The conference, held in Buenos Aires, Argentina and appropriately named Wikimania, pitted the just over 20 Wikimedia Foundation employees against a small percentage of the people who live and die trying to save Wikipedia from inaccuracies.

A new program specially designed for Wikipedia, called "flagged revisions," was unveiled at Wikimania. The program will show edits on any page immediately after they're made -- potentially prompting a more accurate Wikipedia.

But it won't matter how many editors scour Wikipedia for mistakes, using the latest and best programs to do it -- Wikipedia will always remain a resource, not a source for those looking to cite accurate information.

There's one problem with the new program: "It's completely wrong," Jimmy Wales, Wikipedia's co-founder, said. The program works on a case-by-case basis to prevent errors within articles, but they're still working out the kinks, he said.

Wikimedia hopes to adopt the editing program soon to help out the site's over 200 million articles in 250 languages, according to Jay Walsh, spokesman for the Wikimedia Foundation, which hosts Wikipedia.

Currently, if everyone can add to the site and edit it, what's stopping everyone from getting things wrong?
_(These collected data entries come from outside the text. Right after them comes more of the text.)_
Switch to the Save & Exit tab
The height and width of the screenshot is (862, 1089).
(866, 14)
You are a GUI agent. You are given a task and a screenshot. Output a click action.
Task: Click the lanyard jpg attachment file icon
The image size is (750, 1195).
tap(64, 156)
Everyone else stops it, Walsh said.

But too many editors clogging up the Web site, trying to separate truth from inaccuracy, is actually adding to the site's problem.

Since its inception in 2002, there are currently over 100,000 edit requests-per-second on the site's pages, and the number of editors range in the hundreds of thousands, according to Walsh.

Not even the Wikipedia community could save the global media from being defiled last March when Dublin University student Shane Fitzgerald posted a phony poetic quote on French composer Maurice Jarre's Wikipedia page hours after his death as part of a sociology experiment.

Almost every major media outlet ran the quote verbatim, prompting a retraction list a mile long, according to a May 12 MSNBC article.

"I am 100 percent convinced that if I hadn't come forward, that quote would have gone down in history as something Maurice Jarre said, instead of something I made up," Fitzgerald told MSNBC last May.

Fitzgerald hadn't added any negative words about Jarre, which Wikipedia editors would have picked up quickly -- just misinformation, the scariest kind of vandalism and ultimately Wiki's Achilles' heel.

The "flagged revisions" program hopes to erase these problems within Wikipedia, but it won't stop them from happening because of its democratic nature. The solution to making the online encyclopedia completely accurate would be counterintuitive to its purpose.